◆ **Objectif visé**:
Dites, s'il vous plaît, si chacune des affirmations suivantes concorde avec le récit sur le camp de Songkhla. Répondez par oui ou par non, puis citez mot pour mot le passage qui tranche : (a) le père Joe est venu des États-Unis au Viêt-Nam en 1970 ; (b) le père Joe emmène trente volontaires ; (c) l'orage a duré les trois derniers jours.

◆ **Extrait du texte**:
++++

Sous Le Ciel Bleu
Nguyên Đỗ 14.12.2006 11:29:11 (permalink)
Etoile de l'Ouest 

Un autre point de vue des événements qui ont eu lieu dans les années 1979-1989.

Un jour sans soleil est un jour sans joie, une nuit sans étoile est une nuit sans espoir. Cette phrase flotte dans ma tête comme un bateau en pleine mer. C'est extraordinaire. Un jour sans soleil est un jour perdu, une nuit sans étoile est une nuit superflue. Je m'allonge sur la plage, sur le petit coin de la plage entourée par la mer et des fils de fer barbelés du camp de Songkhla qui restera dans l'histoire orale des réfugiés comme un tournant de leur vie où se mêlent l'amour et la haine, les rires et les pleurs, l'espérance et le désespoir. Quelle ironie! Je commence une vie nouvelle, une vie libre dans un camp encerlé de fils de fer barbelés et gardé par des soldats qui nous traitent avec mépris comme des ennemis, des animaux, des monstres non souhaités venus du fond de la mer. Et le monde du dehors nous accueille comme des héros qui risquent la vie pour la liberté. Je ris avec amertume à mes idées stupides. Un jour sans soleil. Je regarde le ciel gris, encore plus gris que ceux de mes plus tristes jours, peut-être à cause de l'orage qui a duré les deux derniers jours.

Soudain, tous les réfugiés au camp entendent la voix du père Joe Devlin qui annonce:" Ecoutez! Il y a probablement un bateau de refugiés en danger au large de la mer. Nous avons besoin de volontaires ..."

La nouvelle se répand rapidement à travers le camp. Tout le monde court, vieux et jeunes, hommes et femmes, vers le bord de la mer. Une petite barque flotte, apparaît et dispparaît de temps à autres entre les hautes vagues à l'horizon. Un jeune homme fait monter un grand drapeau de la République du Sud-Viêt-nam. Le drapeau flotte vivement dans le vent comme si une mère faisait signe à ses enfants de venir vers elle. Père Joe lui-même prend vingt volontaires et ils rament dans deux canots avec des gilets de sauvetage pour des gens en danger.



Anxieusement, on les scrute, les poursuit des yeux inquiets. Les flots énormes courent et frappent la plage. On recule devant la colère des vagues qui se jettent comme des chevaux furieux. L'eau salée couvre des gens qui se hâtent de courir vers le camp. Je lèche mes lèvres. Un goût salé comme celui des larmes. Je sais que je pleure. Je suis anxieux comme les autres. Peuvent-ils aider les pauvres réfugiés au-delà ou perdre leur propre vie? Père Joe est âgé. Il a environ soixante-quinze ans. Il est parti des Etats-Unis pour le Viêt-Nam en 1970. Il a partagé la pauvre vie avec milliers de Vietnamiens dans la guerre, et maintenant avec les réfugiés. Il est peut-être plus jeune que son apparence accablée de tristesse et d'efforts infinis pour aider ses enfants adoptés. Il a beaucoup lutté pour bâtir ce camp de Songkhla qui devient depuis des années le premier refuge des infortunés. Il est l'âme du camp.

++++

◆ **Contenu des données**:
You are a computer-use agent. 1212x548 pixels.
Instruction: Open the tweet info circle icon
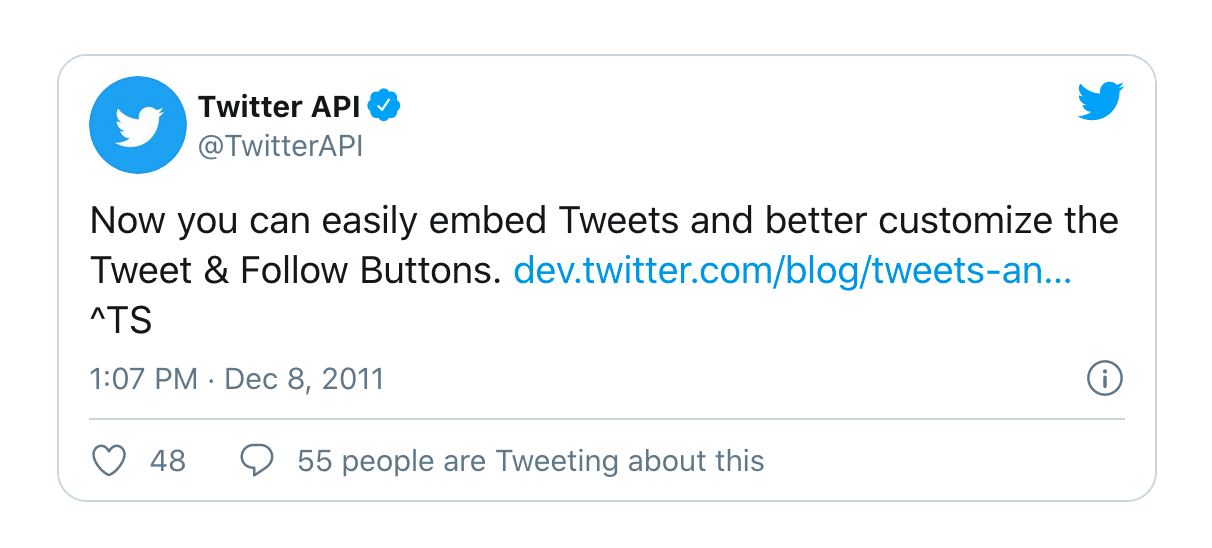point(1104,379)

++++

◆ **Résultat attendu**:
(a) Oui : « Il est parti des Etats-Unis pour le Viêt-Nam en 1970. »
(b) Non : « Père Joe lui-même prend vingt volontaires »
(c) Non : « l'orage qui a duré les deux derniers jours »